Princess of the Emerald Garden is a classic, haunting doom metal album, complete with dreary clean vocals, harsh death growls, heavy distortion and melodic piano. The second track, Emerald Garden, in particular has a fantastic, flowing quality to it, keeping pace throughout and mixing clean with death vocals and acoustic with heavy guitars, leading to a beautifully understated conclusion. Flutes come in with A Distant Flute’s Weeping, and the album itself is lengthy but well-paced, ending with the gloriously dismal Genesis.
Oddly, their follow-up, Beautiful Utopia, feels like a step backward, at least production-wise. But then, with no sales to boost their budget, it’s perhaps not surprising that they aren’t recording in state-of-the-art studios. What impresses me the most about Dis Pater, however, is the clear passion for music that is expressed through their songs.
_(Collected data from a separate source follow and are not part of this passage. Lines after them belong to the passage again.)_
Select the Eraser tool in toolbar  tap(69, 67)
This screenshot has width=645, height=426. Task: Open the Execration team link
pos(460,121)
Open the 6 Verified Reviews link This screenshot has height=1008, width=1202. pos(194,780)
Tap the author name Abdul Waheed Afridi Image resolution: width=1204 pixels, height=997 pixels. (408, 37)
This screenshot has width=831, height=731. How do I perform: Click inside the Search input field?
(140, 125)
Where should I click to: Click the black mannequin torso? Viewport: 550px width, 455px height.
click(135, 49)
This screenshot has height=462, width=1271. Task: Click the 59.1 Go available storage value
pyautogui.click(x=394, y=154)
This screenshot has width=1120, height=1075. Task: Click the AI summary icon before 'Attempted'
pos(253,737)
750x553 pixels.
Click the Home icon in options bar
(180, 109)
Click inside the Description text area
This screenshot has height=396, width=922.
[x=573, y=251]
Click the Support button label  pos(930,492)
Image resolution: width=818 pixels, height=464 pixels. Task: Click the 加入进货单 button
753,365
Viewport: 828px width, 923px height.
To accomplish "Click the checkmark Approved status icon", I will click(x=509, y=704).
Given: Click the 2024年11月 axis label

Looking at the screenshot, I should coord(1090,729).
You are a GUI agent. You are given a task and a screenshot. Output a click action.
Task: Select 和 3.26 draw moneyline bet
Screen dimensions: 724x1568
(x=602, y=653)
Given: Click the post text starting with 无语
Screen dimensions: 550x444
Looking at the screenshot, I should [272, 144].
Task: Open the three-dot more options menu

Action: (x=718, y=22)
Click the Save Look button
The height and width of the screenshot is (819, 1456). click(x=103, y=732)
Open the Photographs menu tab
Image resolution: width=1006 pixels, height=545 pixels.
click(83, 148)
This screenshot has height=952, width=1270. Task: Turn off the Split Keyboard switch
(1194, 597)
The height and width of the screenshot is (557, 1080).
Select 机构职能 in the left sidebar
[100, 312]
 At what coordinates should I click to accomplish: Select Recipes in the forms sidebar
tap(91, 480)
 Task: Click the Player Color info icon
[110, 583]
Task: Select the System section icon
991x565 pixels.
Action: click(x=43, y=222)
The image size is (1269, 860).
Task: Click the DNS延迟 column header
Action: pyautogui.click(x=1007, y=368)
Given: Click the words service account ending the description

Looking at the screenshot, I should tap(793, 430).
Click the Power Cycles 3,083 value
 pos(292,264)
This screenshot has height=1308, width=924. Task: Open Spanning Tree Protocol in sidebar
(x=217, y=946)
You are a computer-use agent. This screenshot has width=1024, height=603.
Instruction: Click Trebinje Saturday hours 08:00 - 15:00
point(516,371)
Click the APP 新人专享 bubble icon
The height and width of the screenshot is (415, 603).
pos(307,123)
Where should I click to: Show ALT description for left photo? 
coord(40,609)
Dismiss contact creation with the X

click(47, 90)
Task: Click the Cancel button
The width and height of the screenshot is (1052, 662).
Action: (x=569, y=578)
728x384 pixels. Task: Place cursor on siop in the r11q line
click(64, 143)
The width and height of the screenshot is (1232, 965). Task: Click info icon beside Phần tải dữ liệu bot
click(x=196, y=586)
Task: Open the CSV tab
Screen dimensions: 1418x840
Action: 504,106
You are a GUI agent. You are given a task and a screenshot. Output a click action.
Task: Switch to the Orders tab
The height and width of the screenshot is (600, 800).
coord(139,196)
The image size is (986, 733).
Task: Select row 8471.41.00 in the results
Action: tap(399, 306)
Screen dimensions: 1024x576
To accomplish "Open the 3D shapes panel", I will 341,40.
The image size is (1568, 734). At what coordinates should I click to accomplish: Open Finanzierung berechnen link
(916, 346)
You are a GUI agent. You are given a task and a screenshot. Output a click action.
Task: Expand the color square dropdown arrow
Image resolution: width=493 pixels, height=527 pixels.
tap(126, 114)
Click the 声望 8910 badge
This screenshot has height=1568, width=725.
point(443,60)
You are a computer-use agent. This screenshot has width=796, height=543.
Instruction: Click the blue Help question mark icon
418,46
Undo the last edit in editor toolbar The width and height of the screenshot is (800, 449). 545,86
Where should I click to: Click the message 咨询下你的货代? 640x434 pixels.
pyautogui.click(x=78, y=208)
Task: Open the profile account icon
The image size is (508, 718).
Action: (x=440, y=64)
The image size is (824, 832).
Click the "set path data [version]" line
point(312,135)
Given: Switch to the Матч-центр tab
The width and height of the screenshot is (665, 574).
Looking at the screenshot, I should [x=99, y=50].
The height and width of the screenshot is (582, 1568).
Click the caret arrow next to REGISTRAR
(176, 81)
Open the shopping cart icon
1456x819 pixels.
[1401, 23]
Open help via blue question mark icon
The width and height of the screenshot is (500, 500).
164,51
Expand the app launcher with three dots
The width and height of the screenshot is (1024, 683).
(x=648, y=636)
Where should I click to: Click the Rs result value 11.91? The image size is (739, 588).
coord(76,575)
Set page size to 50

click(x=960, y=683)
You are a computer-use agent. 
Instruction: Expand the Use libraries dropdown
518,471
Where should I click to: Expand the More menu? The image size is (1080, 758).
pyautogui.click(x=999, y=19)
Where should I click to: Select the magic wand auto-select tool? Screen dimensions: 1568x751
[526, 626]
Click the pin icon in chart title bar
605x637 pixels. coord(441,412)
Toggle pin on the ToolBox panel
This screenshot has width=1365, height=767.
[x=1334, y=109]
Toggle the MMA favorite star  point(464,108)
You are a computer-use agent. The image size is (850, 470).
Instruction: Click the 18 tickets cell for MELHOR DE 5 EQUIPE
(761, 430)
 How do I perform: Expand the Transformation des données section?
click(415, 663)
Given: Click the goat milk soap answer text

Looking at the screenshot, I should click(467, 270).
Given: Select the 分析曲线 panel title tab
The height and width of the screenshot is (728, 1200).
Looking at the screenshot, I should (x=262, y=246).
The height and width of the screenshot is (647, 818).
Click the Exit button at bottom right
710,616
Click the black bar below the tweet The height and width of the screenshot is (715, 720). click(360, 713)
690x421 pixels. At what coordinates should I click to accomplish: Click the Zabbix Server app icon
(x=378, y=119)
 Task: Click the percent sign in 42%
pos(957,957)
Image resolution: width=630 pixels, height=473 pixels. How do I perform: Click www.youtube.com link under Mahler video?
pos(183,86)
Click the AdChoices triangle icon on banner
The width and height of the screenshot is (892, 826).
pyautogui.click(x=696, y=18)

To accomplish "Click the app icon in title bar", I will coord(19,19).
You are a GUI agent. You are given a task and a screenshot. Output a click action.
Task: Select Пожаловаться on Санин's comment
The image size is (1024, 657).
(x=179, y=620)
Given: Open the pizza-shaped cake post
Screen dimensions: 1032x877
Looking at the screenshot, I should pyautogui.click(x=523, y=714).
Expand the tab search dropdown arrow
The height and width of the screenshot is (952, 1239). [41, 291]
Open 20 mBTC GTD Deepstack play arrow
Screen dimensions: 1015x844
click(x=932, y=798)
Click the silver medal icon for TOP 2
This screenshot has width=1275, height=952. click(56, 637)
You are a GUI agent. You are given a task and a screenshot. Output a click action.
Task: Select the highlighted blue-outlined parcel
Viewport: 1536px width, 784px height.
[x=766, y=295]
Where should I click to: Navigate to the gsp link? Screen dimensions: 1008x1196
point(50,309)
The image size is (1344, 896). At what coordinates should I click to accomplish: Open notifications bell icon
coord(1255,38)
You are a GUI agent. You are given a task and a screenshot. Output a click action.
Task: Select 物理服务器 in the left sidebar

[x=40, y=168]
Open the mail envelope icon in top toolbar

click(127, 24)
Nothing is terribly original or anything I haven’t heard before, but to have so clean a sound with what seems to be such a low budget, I’m reminded of some of the bands that started the heavy metal genre such as Black Sabbath, and how they equally were driven by their passion for music, and not their passion for sales.
Download these two albums if you can, and experience a wonderful trip through doom-laden Russia!